Getting NLTK Up and Running on Mac OS X

*Please note that there is a more direct version of these instructions that walks you through setting up everything around a Python 2.7 installation: read it [here](http://johnlaudun.org/20131229-the-complete-python-for-text-analysis/).*

So somehow, somewhere, you got interested in natural language processing, and the Natural Language Toolkit available for Python strikes you as one reasonable place to start. First of all, congratulations for wanting to go the building-block route as opposed to the already assembled route. The first few steps are a bit more complex, but I think you will be gratified pretty quickly with how much you can do and how quickly you are doing it. More importantly, you are doing it for yourself.

Here are the steps that we are going to take to get NLTK up and running on Mac OS X:

1. Install Xcode (and then the Xcode development tools).
2. Install [MacPorts][].
3. Use MacPorts to install all the Python libraries you need, including NLTK.
4. There is no step four.

### First, Xcode

Before you do anything else, you will need to open the [App Store][] and download Xcode, Apple’s Developer’s Suite for creating OS X applications.

I’m not entirely clear what there is in Xcode or what Xcode installs that is needed for package managers like MacPorts, but MacPorts requires it, so go do it … by the way, I think the new way this happens is that the App Store will install an application that you will find in the Applications folder and that you have to click on to install Xcode. (Again, I don’t know why that is.)
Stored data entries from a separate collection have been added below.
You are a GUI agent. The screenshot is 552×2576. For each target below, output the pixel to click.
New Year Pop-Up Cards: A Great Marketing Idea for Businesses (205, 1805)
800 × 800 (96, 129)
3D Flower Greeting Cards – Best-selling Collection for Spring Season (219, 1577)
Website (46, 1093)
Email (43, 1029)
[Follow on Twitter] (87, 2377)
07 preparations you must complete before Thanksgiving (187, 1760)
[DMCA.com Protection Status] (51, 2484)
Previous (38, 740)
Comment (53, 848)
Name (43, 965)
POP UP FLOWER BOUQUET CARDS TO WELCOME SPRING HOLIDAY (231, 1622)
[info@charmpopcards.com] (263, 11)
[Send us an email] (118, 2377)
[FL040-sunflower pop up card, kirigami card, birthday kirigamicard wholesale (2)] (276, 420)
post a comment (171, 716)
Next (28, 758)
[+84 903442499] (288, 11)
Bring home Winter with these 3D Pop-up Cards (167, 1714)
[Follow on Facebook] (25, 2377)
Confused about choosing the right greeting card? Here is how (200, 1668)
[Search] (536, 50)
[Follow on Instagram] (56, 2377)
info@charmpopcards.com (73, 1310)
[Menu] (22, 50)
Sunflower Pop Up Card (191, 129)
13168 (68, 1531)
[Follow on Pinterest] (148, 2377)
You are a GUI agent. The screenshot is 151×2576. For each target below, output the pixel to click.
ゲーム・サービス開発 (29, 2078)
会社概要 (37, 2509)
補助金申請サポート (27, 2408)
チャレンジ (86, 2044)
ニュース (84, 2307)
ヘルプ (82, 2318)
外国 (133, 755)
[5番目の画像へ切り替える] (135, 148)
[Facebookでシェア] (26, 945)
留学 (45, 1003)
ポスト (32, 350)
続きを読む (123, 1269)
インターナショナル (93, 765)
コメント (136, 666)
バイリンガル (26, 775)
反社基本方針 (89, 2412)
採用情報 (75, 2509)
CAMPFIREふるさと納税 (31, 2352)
As I note in an updated version of this [list of instructions][list], there is now supposed to be a shortcut from the command line to install what you need, but I have had various results and I have received reports of others having the same, various, results. Until this gets cleared up, my best recommendation is to install Xcode the usual way, and then to proceed as MacPorts directs you to.

### Install MacPorts

Download the [Mac OS X Package `pkg` Installer](http://www.macports.org/install.php) and step through the GUI install.

MacPorts should, as part of the install process, run `sudo port selfupdate -v` but you can always run it again. You know, just to make yourself feel better.

### Use MacPorts to Install Python and the Libraries You Need for NLTK

Now you’ll need to install a version of Python. In my case, I am building a setup around Python 2.7, and so I entered `sudo port -v install python27`. The `-v` option gives you a verbose description of what’s happening. Be prepared to watch a lot of stuff scroll by. (If you’d rather not see all that and having the machine quietly do its thing, you can leave the `-v` off. Good for you for having quiet confidence in your Mac.)

How did I know to type in `python27` and not just `python`? Good question. MacPorts gives you some nice functionality with its `search` feature, which you can use to find MacPort portfiles. If you type in:

port search python

A whole lot of stuff is going to fly by, but you can scroll to the middle of the list to see all the versions of Python that are available for you to install. As of this writing, you can install everything from Python 2.4 to Python 3.1.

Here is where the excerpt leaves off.